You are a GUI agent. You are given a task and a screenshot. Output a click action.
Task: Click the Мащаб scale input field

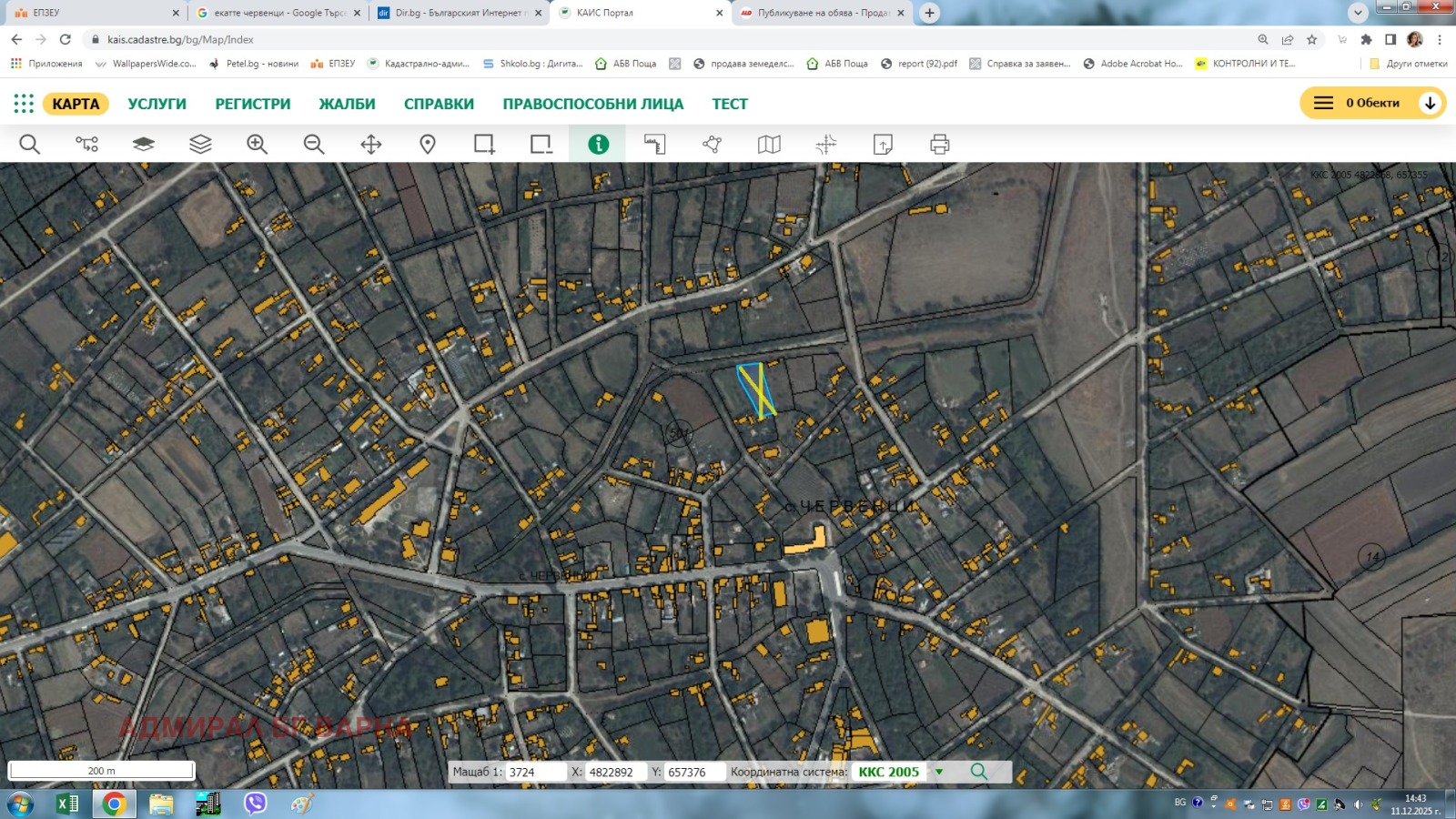534,772
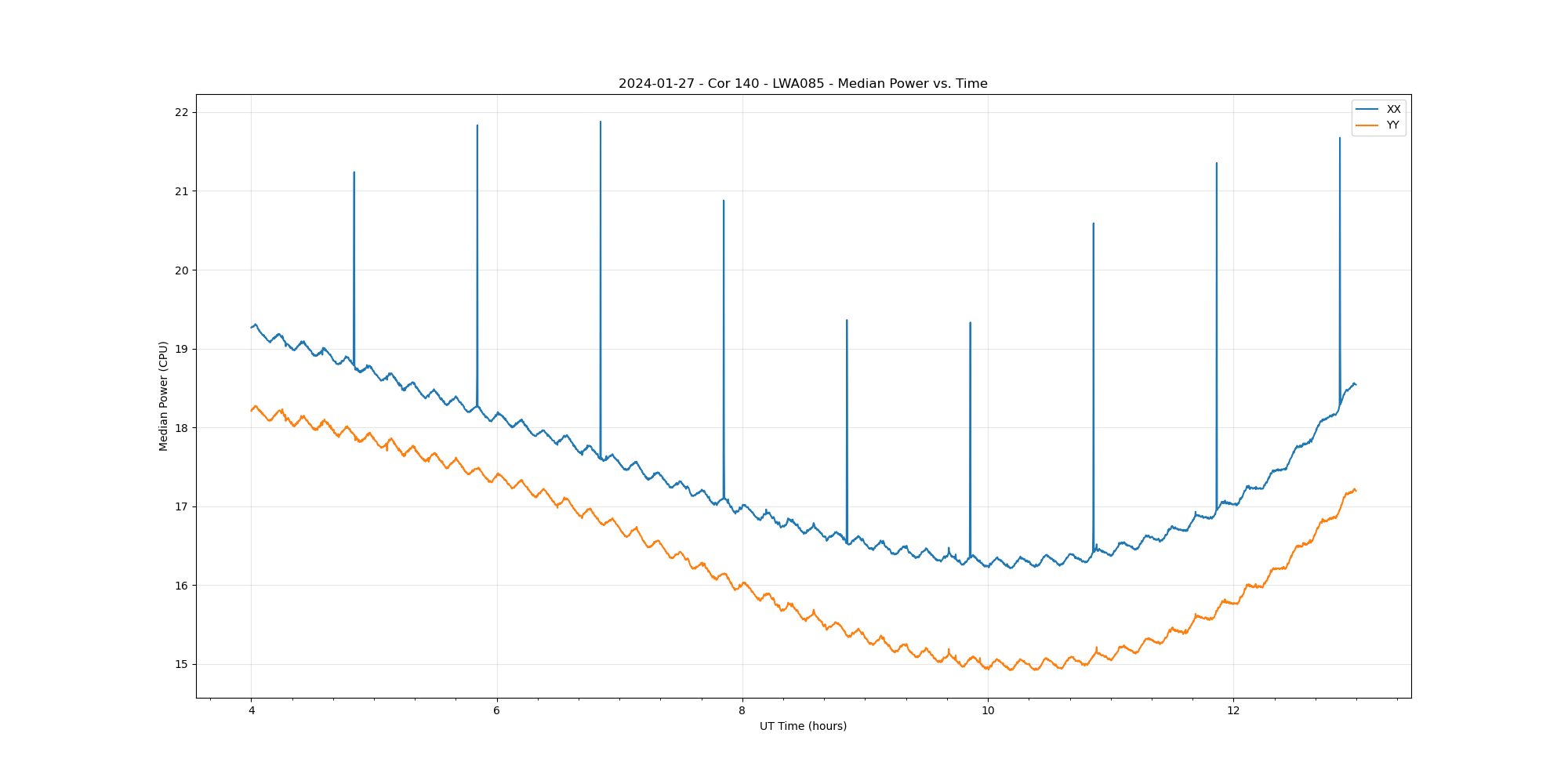Click the last XX spike peak near hour 13
Screen dimensions: 1568x784
(x=1340, y=139)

________________________________________

- **AIM OF THE TASK**
Rewrite the material above, replacing "input field" with "entry box" and keeping everything else the same. Omit the pictures.

- **SOLUTION**
You are a GUI agent. You are given a task and a screenshot. Output a click action.
Task: Click the Мащаб scale entry box

534,772
Click the last XX spike peak near hour 13
Screen dimensions: 1568x784
(x=1340, y=139)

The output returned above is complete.